**ASSIGNMENT**
Copy nothing but the lines from the one containing "Task: Select Multiple" through the last line of the records, repeated exactly and without pictures.

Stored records
+++

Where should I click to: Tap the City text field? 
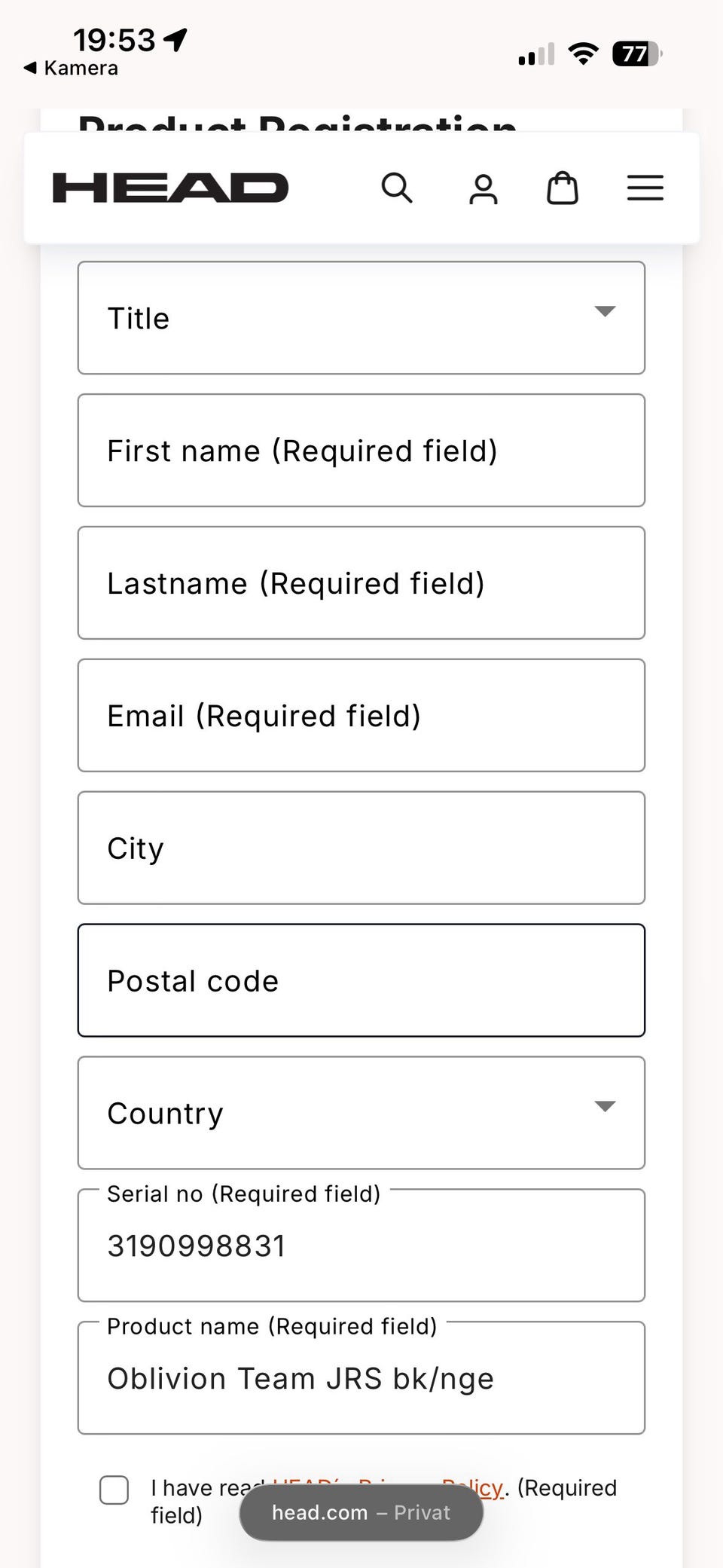point(362,848)
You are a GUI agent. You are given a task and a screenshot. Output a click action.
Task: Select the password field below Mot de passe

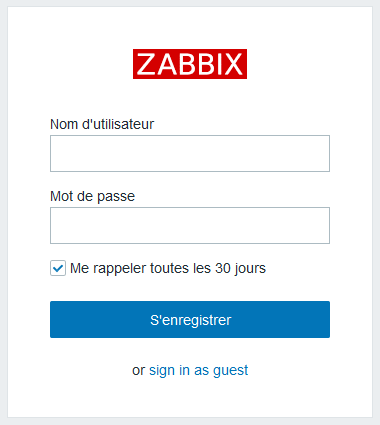tap(190, 225)
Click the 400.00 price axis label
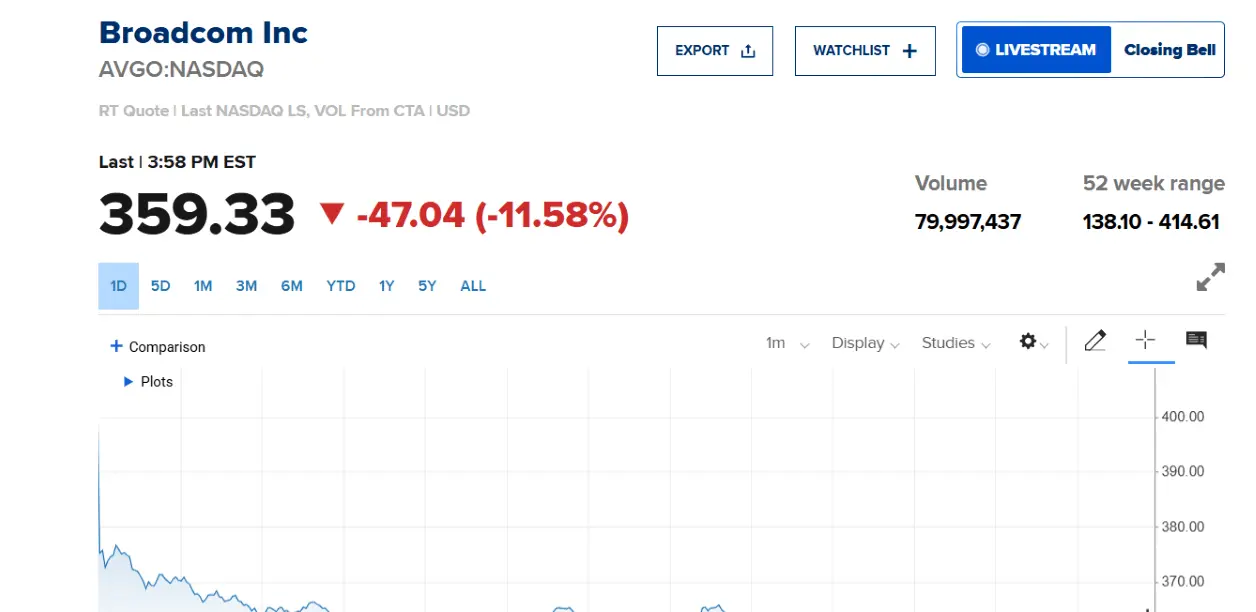1256x612 pixels. 1182,416
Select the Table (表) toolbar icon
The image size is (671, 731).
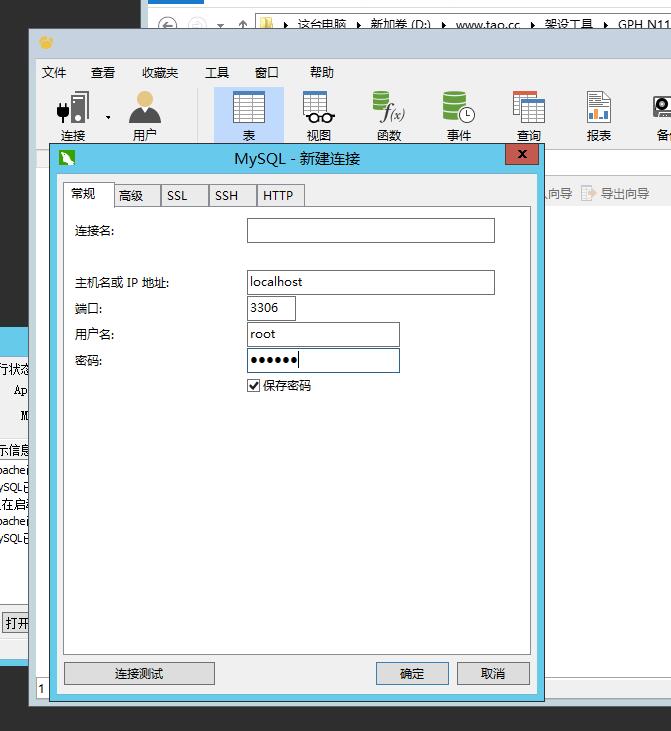coord(248,109)
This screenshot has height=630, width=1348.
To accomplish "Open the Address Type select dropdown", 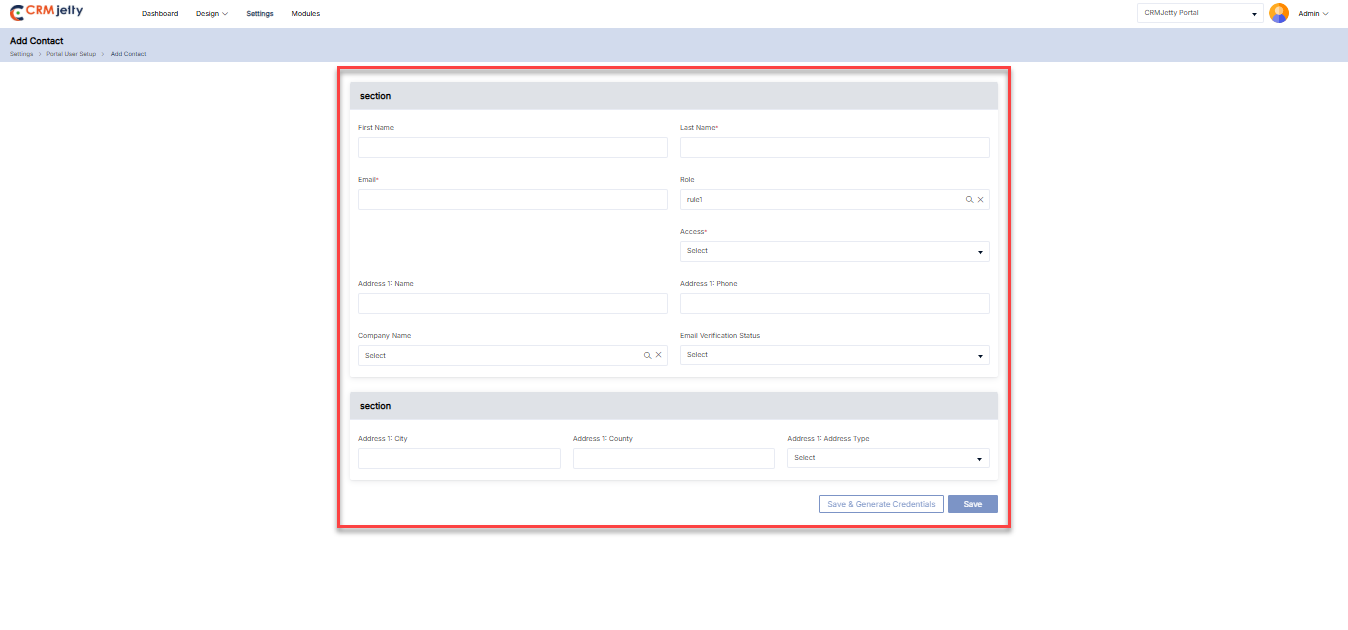I will click(888, 458).
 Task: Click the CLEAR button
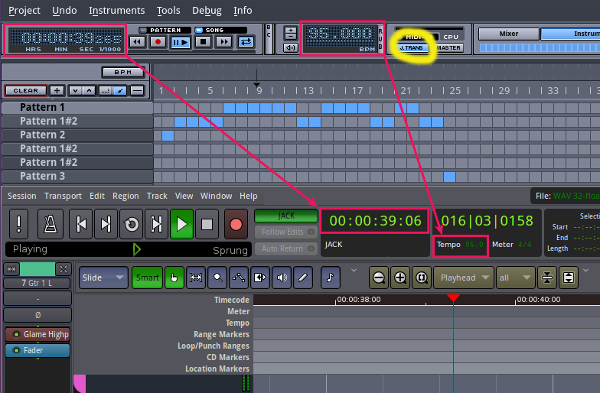tap(26, 91)
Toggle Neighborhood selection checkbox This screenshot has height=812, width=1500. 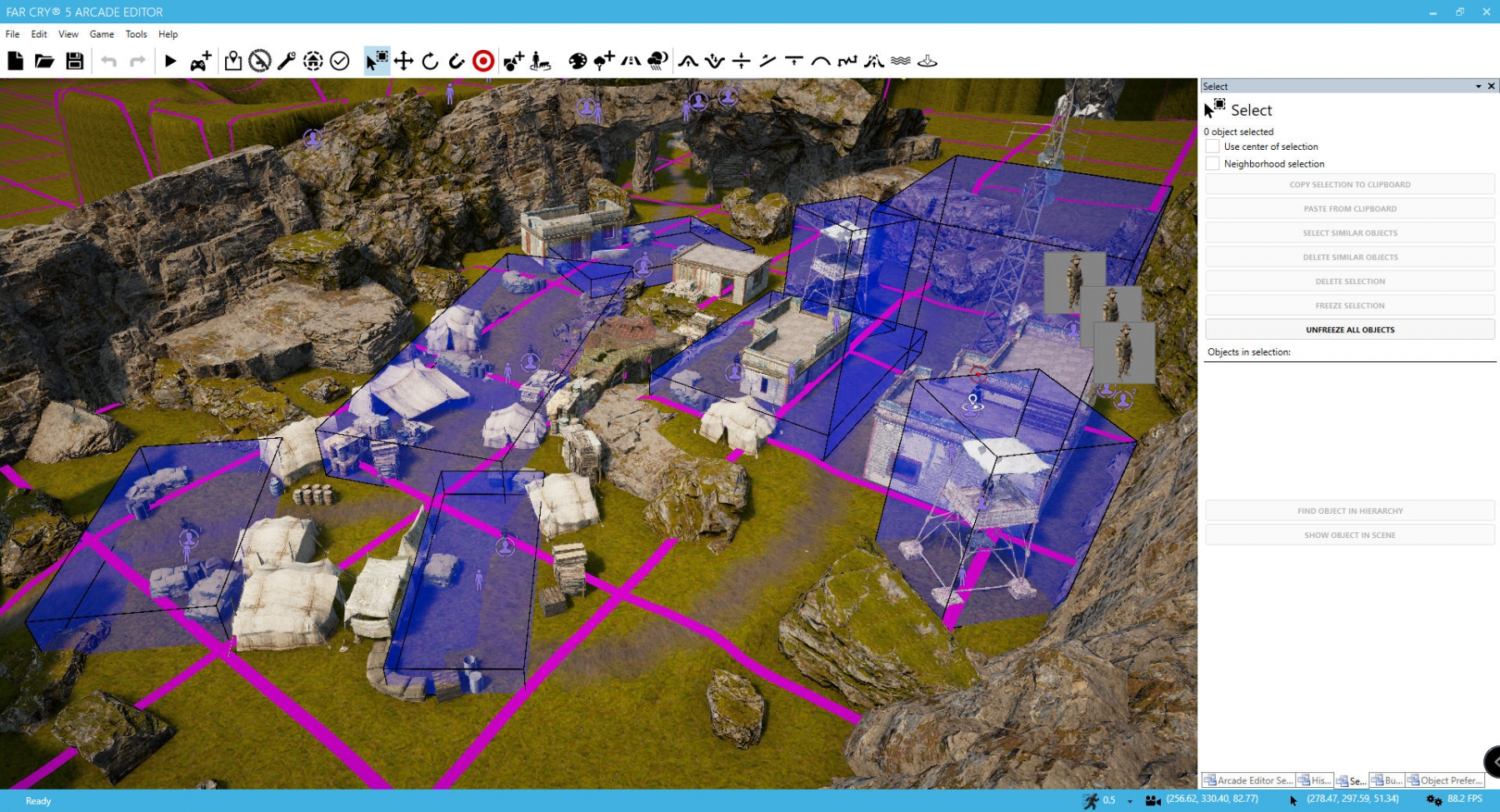1212,164
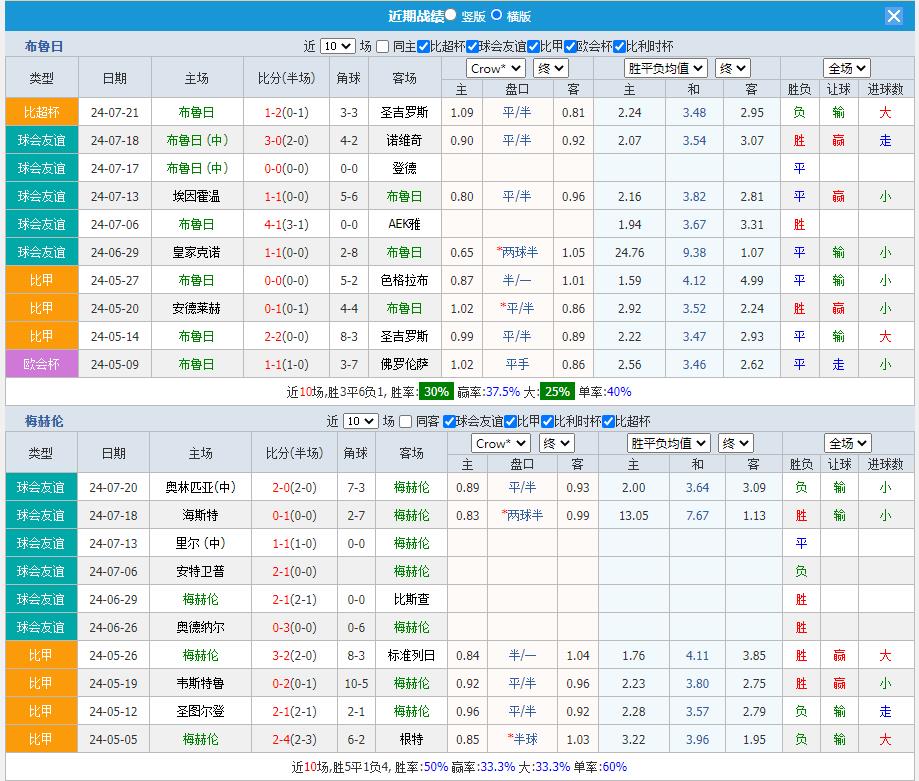This screenshot has height=781, width=919.
Task: Open the 3-0(2-0) score against 诺维奇
Action: point(285,140)

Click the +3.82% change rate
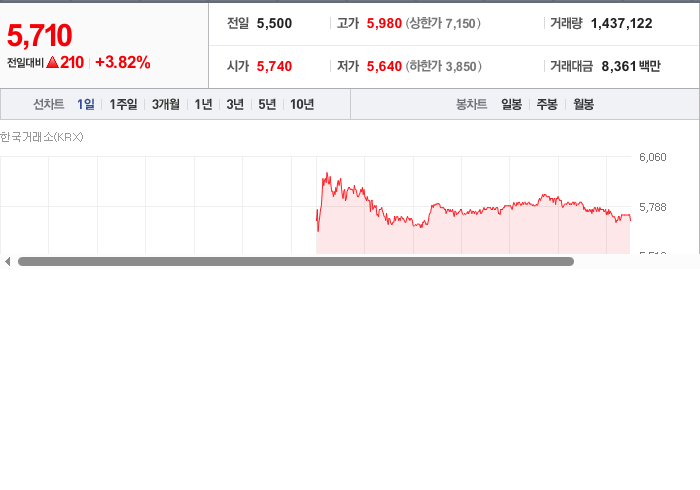[123, 62]
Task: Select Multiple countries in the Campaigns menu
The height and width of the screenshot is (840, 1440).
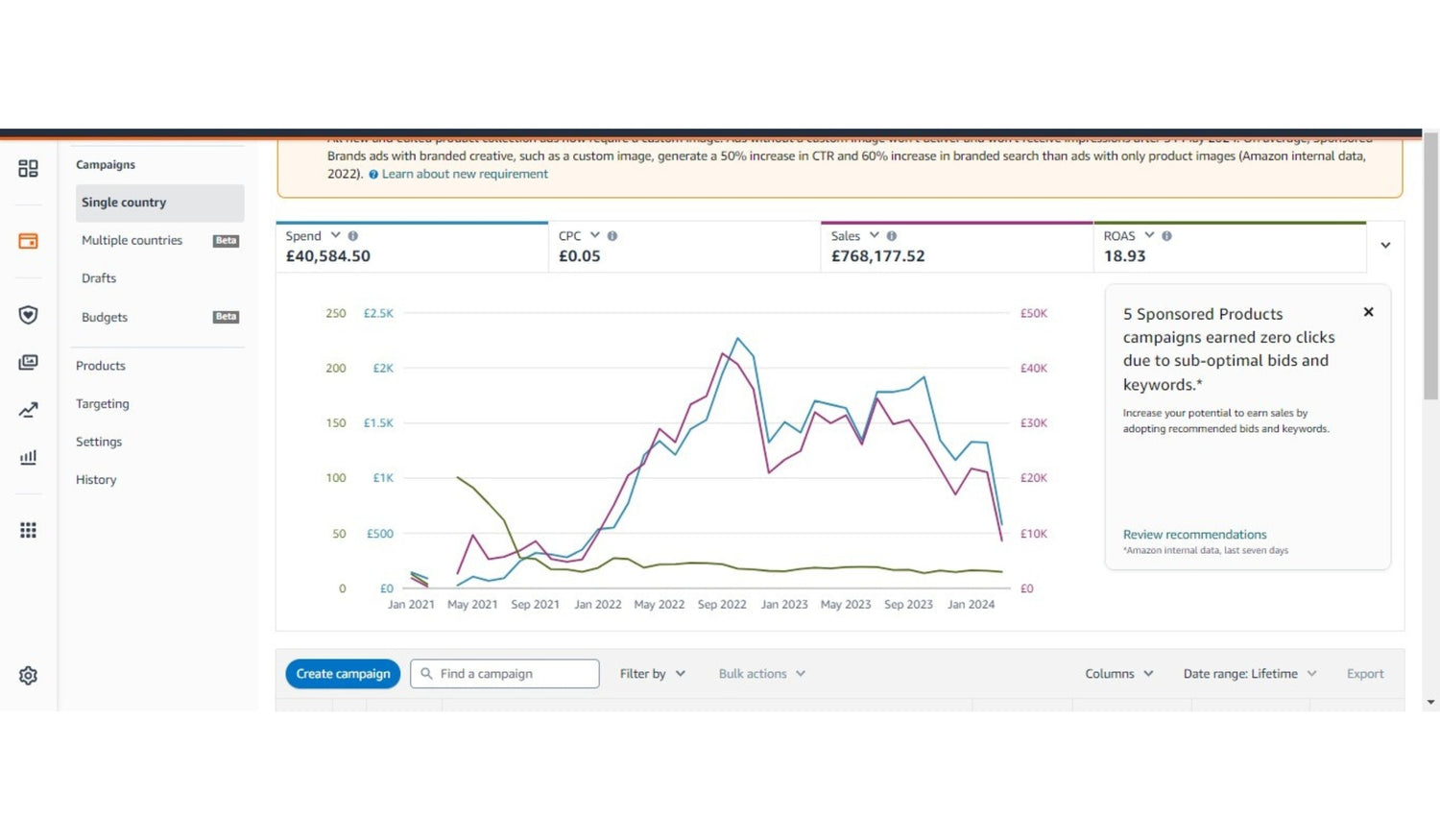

+++

**RESULT BELOW**
Task: Select Multiple countries in the Campaigns menu
The height and width of the screenshot is (840, 1440).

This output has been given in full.